[[ PROVIDED DATA, beginning ]]

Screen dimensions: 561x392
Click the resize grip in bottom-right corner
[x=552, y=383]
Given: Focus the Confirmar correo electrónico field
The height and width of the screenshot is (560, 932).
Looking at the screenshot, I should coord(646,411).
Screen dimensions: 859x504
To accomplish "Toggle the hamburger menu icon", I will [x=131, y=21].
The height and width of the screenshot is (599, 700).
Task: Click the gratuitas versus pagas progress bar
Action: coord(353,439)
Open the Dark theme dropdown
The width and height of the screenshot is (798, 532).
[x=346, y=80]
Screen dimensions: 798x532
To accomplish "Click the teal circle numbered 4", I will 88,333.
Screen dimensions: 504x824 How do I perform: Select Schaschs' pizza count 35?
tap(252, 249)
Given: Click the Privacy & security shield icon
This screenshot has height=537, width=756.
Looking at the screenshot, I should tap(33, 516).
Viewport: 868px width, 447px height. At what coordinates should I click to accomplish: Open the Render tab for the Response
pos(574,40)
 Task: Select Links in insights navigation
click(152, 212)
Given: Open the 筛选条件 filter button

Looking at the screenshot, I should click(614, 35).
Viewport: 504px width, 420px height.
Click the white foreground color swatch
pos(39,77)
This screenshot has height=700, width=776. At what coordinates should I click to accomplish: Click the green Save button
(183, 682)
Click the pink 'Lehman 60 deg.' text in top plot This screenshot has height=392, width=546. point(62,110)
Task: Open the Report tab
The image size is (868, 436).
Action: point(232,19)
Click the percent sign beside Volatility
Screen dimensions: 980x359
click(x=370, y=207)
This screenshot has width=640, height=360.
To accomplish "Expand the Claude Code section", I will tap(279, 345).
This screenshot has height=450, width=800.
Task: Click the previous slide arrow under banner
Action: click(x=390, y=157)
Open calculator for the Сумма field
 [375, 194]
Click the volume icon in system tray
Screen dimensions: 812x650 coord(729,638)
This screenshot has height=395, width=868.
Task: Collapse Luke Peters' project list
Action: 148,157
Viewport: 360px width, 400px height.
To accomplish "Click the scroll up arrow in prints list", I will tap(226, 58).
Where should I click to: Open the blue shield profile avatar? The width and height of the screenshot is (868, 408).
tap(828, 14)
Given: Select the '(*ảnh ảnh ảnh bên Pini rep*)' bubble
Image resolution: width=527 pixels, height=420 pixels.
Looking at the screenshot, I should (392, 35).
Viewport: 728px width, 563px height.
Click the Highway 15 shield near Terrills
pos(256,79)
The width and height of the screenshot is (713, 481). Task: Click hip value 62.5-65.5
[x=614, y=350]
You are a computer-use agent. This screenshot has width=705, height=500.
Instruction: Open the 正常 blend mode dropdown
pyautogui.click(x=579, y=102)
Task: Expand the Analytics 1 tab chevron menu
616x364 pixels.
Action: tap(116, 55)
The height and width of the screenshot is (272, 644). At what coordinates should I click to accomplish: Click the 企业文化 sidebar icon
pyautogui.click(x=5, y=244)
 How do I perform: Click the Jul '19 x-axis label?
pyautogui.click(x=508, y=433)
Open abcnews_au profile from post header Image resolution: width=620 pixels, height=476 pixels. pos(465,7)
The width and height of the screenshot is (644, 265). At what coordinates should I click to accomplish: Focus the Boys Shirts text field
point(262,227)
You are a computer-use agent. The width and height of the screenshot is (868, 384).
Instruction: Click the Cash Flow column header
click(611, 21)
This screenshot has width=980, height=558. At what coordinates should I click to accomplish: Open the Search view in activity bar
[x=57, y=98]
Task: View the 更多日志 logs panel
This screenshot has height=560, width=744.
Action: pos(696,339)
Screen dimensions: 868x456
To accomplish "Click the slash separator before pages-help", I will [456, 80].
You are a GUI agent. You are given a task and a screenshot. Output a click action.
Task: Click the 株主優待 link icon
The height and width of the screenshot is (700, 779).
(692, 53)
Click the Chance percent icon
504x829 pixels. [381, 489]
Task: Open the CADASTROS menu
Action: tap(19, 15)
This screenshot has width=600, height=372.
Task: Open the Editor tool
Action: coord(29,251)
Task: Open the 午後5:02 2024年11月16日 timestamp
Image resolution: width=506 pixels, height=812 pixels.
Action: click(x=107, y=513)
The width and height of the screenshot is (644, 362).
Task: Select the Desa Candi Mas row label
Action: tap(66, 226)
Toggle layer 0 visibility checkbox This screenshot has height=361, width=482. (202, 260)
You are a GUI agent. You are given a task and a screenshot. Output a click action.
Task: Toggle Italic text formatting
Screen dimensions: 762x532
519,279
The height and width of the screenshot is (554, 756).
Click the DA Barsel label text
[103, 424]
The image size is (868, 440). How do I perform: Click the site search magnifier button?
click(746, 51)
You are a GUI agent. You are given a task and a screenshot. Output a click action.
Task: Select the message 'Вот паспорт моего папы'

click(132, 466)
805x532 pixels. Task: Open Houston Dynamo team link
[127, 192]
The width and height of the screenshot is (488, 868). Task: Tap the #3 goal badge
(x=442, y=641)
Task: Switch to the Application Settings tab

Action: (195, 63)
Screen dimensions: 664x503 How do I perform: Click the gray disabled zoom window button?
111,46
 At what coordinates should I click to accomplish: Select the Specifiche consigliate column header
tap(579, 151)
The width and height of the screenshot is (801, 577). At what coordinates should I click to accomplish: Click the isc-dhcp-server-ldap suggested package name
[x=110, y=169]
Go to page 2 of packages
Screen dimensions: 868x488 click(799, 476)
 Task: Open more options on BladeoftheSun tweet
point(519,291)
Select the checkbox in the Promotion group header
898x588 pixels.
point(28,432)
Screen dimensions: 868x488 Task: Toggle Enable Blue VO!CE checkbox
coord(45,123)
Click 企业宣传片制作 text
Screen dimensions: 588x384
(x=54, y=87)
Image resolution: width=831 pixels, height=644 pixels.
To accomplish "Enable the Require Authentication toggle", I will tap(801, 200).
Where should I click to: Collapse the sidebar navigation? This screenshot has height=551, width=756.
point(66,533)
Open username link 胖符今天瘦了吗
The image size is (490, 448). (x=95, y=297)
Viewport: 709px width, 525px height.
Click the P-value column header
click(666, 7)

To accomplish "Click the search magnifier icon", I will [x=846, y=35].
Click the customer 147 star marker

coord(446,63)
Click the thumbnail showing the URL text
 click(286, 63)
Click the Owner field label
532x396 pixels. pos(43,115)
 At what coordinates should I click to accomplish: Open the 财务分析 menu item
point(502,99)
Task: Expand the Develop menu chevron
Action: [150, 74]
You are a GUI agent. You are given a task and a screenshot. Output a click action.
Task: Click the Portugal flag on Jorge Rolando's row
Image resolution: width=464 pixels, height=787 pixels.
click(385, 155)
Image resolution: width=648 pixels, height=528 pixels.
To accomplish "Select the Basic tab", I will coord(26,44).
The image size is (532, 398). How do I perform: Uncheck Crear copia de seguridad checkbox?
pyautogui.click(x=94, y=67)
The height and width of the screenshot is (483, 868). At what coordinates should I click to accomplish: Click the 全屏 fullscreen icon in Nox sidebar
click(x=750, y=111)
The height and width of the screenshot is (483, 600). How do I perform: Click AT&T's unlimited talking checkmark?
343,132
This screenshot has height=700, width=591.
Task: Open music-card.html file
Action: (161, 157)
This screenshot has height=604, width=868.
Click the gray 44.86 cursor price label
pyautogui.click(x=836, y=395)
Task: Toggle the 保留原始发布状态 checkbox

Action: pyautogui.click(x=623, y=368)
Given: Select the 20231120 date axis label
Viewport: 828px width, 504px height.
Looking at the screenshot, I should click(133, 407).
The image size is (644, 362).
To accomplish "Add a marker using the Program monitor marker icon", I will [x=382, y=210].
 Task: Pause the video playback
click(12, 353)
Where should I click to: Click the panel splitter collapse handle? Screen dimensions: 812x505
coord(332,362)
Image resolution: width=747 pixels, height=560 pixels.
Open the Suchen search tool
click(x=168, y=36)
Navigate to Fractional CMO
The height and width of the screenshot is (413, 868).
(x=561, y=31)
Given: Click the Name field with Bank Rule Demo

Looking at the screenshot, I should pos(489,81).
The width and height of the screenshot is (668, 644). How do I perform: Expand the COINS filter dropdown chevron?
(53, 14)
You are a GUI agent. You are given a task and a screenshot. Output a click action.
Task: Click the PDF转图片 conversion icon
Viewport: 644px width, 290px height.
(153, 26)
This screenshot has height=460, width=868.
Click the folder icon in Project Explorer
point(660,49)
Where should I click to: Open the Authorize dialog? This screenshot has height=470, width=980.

[[ PROVIDED DATA, end ]]

◆ TASK DIRECTIONS ◆
Of all the entries above, retype exactly the lines from the line with "The height and width of the screenshot is (272, 644)." to the line with "You are a computer-use agent. The", both included, and no others.

◆ RESULT OF THE TASK ◆
The height and width of the screenshot is (272, 644). At what coordinates should I click to accomplish: Click the 企业文化 sidebar icon
pyautogui.click(x=5, y=244)
 How do I perform: Click the Jul '19 x-axis label?
pyautogui.click(x=508, y=433)
Open abcnews_au profile from post header Image resolution: width=620 pixels, height=476 pixels. pos(465,7)
The width and height of the screenshot is (644, 265). At what coordinates should I click to accomplish: Focus the Boys Shirts text field
point(262,227)
You are a computer-use agent. The width and height of the screenshot is (868, 384).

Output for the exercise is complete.